Computers do not require significant processing time to solve individual computational postmarks. However, processing postmarks for many messages may be prohibitive to a malicious sender. Anyone who sends millions of spam messages is unlikely to invest the processing power that is required to solve computational postmarks for all outbound spam. If a sender's e-mail contains a valid, solved computational postmark, it is unlikely that the sender is a malicious sender. In this case, the Content Filter agent would lower the SCL rating. If the postmark validation feature is enabled and an inbound message either does not contain a computational postmark header or the computational postmark header is not valid, the Content Filter agent would not change the SCL rating.

Bypassing the Recipient, Sender, and Sender Domain

In some organizations, all e-mail to certain aliases must be accepted. This scenario can introduce problems if your organization is in an industry that manages significant volumes of spam. For example, a company named Woodgrove Bank has an alias named customerloans@woodgrovebank.com that provides e-mail-based support to external loan customers. The Exchange administrators configure the Content Filter agent to set Block phrases that filter out words or phrases that are typically used in spam that is sent by unscrupulous loan agencies. To prevent potentially legitimate messages from being rejected, the administrators set exceptions to content filtering by entering a list of SMTP e-mail recipient addresses in the Content Filter agent configuration.

You can also specify senders and sender domains that you do not want the Content Filter agent to block.

Safelist Aggregation

In Exchange Server 2007, the Content Filter agent on the Edge Transport server uses the Microsoft Office Outlook 2003 Safe Senders Lists, Safe Recipients Lists, and trusted contacts from Outlook to optimize spam filtering. Safelist aggregation is a set of anti-spam functionality that is shared across Outlook and Exchange Server 2007. As its name suggests, this functionality collects data from the anti-spam safe lists that Outlook users configure and makes this data available to the anti-spam agents on the Edge Transport server. When an Exchange administrator enables and correctly configures safelist aggregation, the Content Filter agent passes safe e-mail messages to the enterprise mailbox without additional processing. E-mail messages that Outlook users receive from contacts that those users have added to their Outlook Safe Recipients List, Safe Senders List, or trusted contacts list are identified by the Content Filter agent as safe.

Enabling Safelist Aggregation

You can enable safelist aggregation by running the Exchange Management Shell Update-SafeList cmdlet on a user's mailbox. The Update-SafeList cmdlet reads the safelist collection from the user's mailbox, hashes each entry, sorts the entries for easy search, and then converts the hash to a binary attribute. Finally, the Update-SafeList cmdlet compares the binary attribute that was created to any value that is stored on the attribute. If the two values are identical, the Update-SafeList cmdlet does not update the user attribute value with the safelist aggregation data.
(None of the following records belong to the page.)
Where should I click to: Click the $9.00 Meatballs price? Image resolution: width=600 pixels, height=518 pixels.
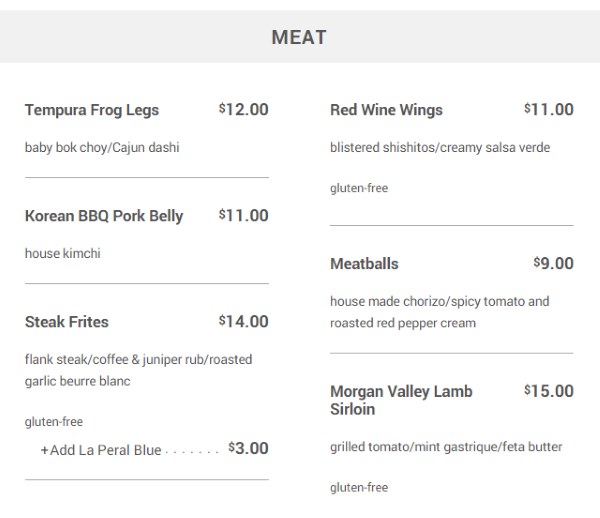pyautogui.click(x=554, y=263)
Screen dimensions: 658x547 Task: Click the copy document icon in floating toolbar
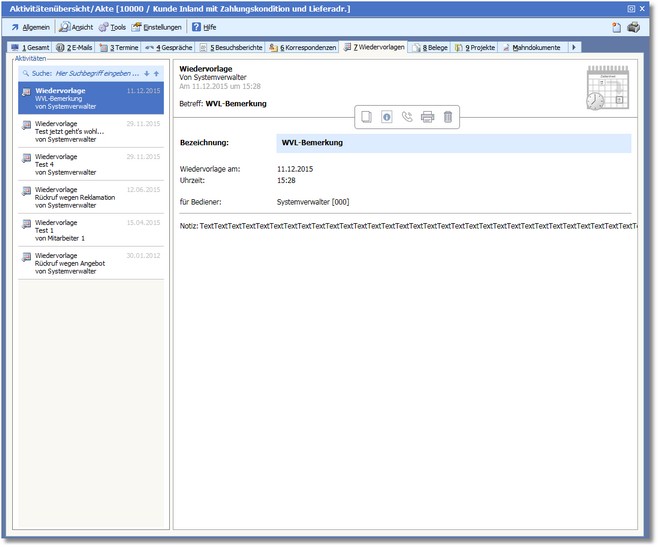[367, 117]
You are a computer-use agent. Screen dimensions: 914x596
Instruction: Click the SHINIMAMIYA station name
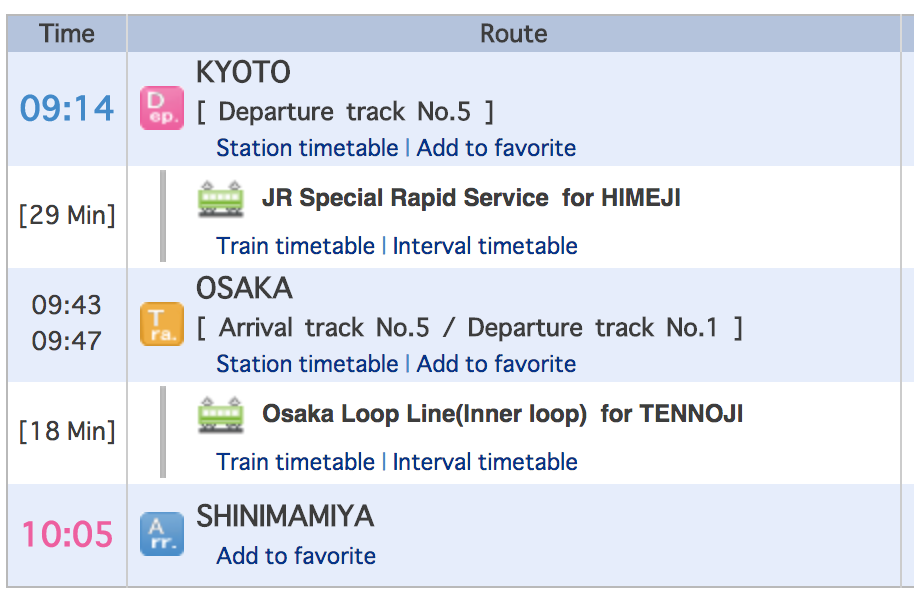pos(285,517)
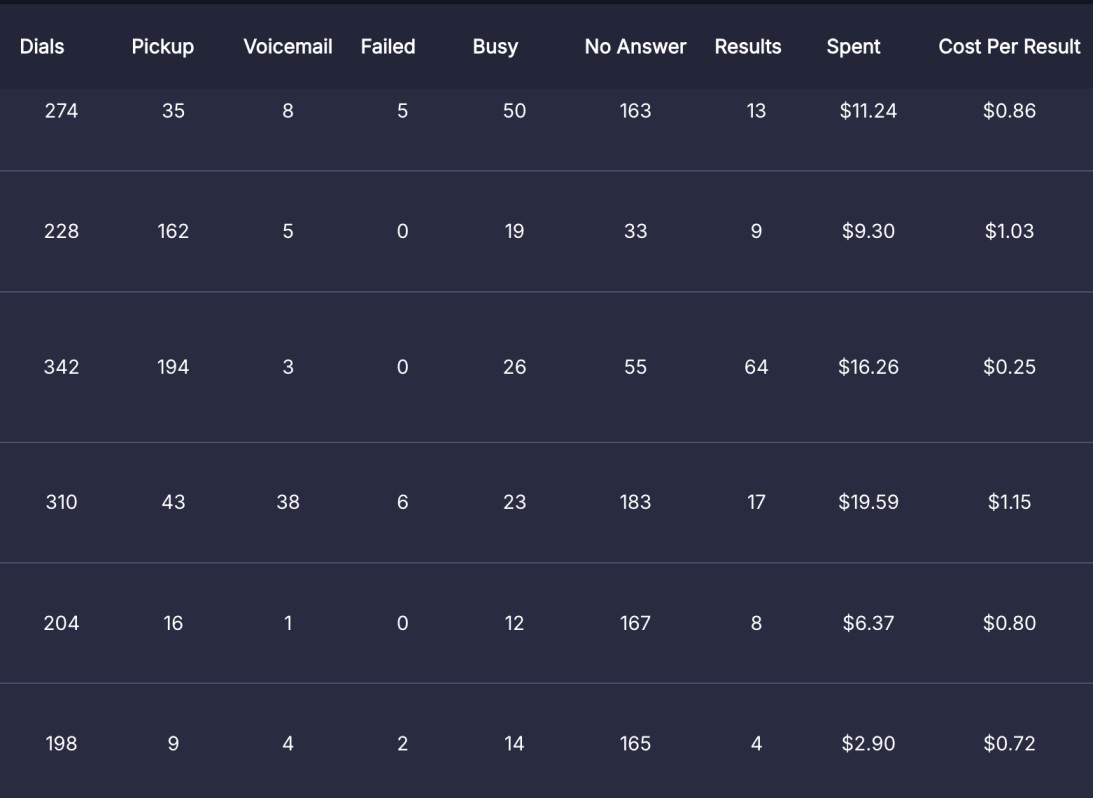
Task: Click the Pickup column header
Action: tap(162, 47)
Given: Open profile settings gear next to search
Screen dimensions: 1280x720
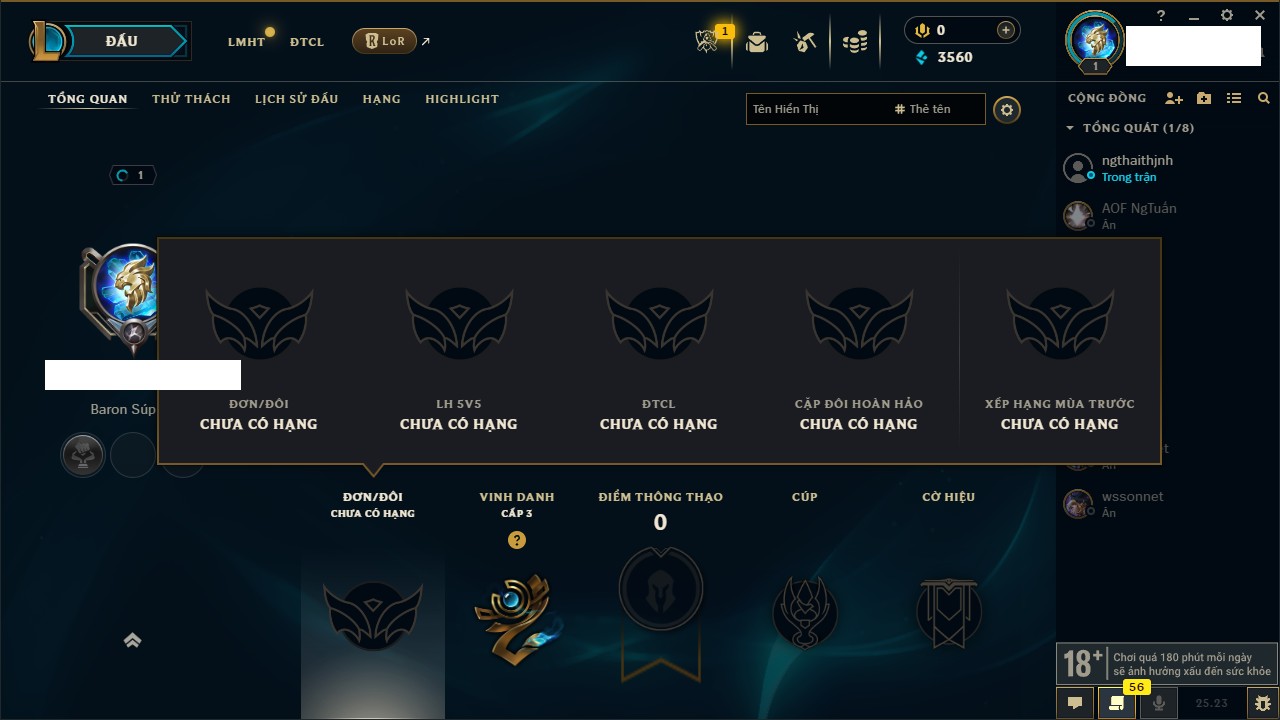Looking at the screenshot, I should pos(1007,109).
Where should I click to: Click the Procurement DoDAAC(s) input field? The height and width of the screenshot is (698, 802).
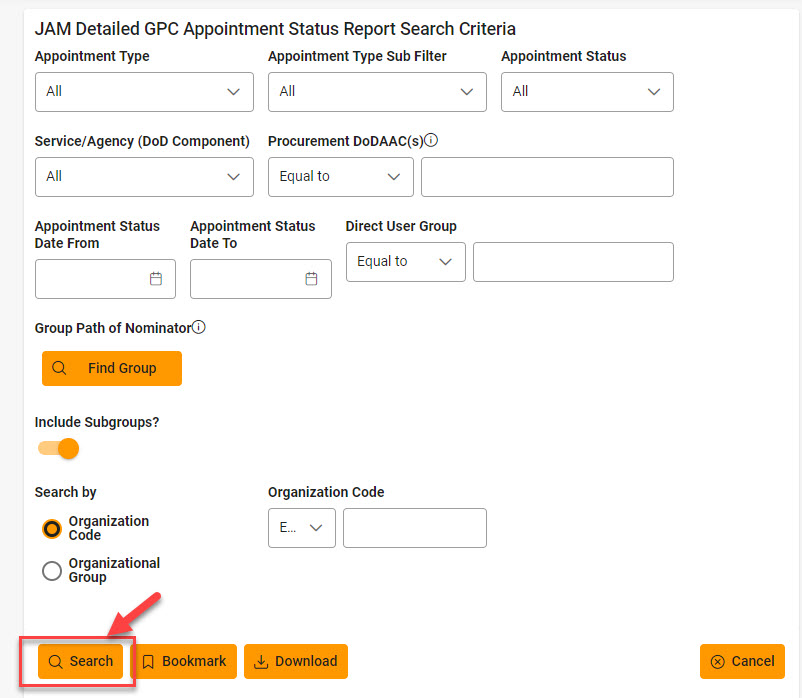click(x=546, y=177)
If the two attribute values are different, the Update-SafeList cmdlet updates the safelist aggregation value. This logic, where the binary values are compared before updates, is intended to significantly minimize resource use on Active Directory replication. Periodic updates make sure that the most up-to-date safelist aggregation is in Active Directory.

To make the safelist aggregation data in Active Directory available to Edge Transport servers in the perimeter network, you must install and configure the Microsoft Exchange EdgeSync service so that the safelist aggregation data is replicated to ADAM.

Configuring the Content Filter Agent

You configure the Content Filter agent by using the Exchange Management Console or the Exchange Management Shell.

Important

Configuration changes that you make to the Content Filter agent by using the Exchange Management Console or the Exchange Management Shell are only made to the local computer that has the Edge Transport server role installed. If you have multiple instances of the Edge Transport server role running in your organization, you must make Content Filter configuration changes to each computer.